Comment by gruez
7 hours ago
>> Google’s Android—and [Open Handset Alliance] members are contractually prohibited from building non-Google approved devices
>So to compete you'd have to create a compatible Google Play Services as well as find a supporting manufacturer. Samsung managed their own competing apps and store [2] for a while along with Tizen, likely for leverage or theoretical pivot. But has since dropped that effort.
What's wrong with the upcoming partnership with Motorola where they work with grapheneos to get it suppported, but it's not preloaded?
It's a nice effort, but without preinstalls you aren't going to capture the market except for the tiny percentage of enthusiasts which are maybe a fraction of a percent of the market.
Google needs to experience real competitive pressure, and you need preinstalls for that.
Same story for year of the Linux desktop. It's doomed to 5% or less of market share without preinstalls (which Valve & the various other PCs now releasing with SteamOS are changing)

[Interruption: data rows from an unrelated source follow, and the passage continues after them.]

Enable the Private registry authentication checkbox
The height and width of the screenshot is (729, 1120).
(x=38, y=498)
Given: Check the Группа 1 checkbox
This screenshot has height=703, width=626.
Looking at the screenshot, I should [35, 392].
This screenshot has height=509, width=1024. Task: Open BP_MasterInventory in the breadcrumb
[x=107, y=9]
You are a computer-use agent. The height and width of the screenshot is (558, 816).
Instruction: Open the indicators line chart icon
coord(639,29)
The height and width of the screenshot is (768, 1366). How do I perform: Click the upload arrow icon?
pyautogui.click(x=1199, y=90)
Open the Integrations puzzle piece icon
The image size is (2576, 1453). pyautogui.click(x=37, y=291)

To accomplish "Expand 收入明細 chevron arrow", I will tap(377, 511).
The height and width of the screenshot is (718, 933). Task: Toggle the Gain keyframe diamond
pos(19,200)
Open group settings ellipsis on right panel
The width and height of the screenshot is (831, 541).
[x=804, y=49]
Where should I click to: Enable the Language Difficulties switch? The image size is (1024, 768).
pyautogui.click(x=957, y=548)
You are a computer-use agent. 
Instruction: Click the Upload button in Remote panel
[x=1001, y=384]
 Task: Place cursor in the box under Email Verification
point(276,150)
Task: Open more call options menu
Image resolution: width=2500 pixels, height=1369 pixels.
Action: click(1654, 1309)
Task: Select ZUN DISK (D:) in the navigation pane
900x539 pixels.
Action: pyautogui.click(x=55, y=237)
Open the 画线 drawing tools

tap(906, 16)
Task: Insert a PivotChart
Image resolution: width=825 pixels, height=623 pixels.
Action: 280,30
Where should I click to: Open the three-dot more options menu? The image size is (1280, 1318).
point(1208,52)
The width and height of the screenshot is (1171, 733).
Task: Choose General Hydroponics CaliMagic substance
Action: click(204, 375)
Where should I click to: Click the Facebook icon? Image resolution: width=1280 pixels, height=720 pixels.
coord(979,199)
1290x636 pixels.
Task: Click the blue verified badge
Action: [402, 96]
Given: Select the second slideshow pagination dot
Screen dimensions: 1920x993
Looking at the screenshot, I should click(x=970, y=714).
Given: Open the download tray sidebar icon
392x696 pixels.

But also, prohibiting OEMs from making or partnering with "non Google approved" OSes is ridiculous and I'm surprised that hasn't been challenged in court yet as an abuse of monopoly power.
> without preinstalls
GrapheneOS has an official partnership with Motorola Mobility which is improving their next generation devices to meet our requirements and helping us port GrapheneOS to those. GrapheneOS will be officially supported on those devices with Motorola Mobility providing us with the stripped down hardware support code we need to support their devices with proper firmware/driver/HAL updates.
A bunch of companies are already selling devices with GrapheneOS installed. Those companies can start buying the future Motorola devices supported by GrapheneOS and doing the same thing with those which they already do with Pixels. Motorola can also specifically sell devices to other companies to sell with GrapheneOS with official support from Motorola.
> prohibiting OEMs from making or partnering with "non Google approved" OSes
It has been challenged in court and ruled to be illegal in South Korea and elsewhere. Regardless, it's only an inconvenience and can be worked around. Even if Motorola can't sell devices with GrapheneOS in many countries themselves, those can still be sold by other companies and Motorola can sell devices to those companies at wholesale rates where they can match the price of the non-GrapheneOS devices. Other than Google, most OEMs aren't directly selling most of their devices anyway.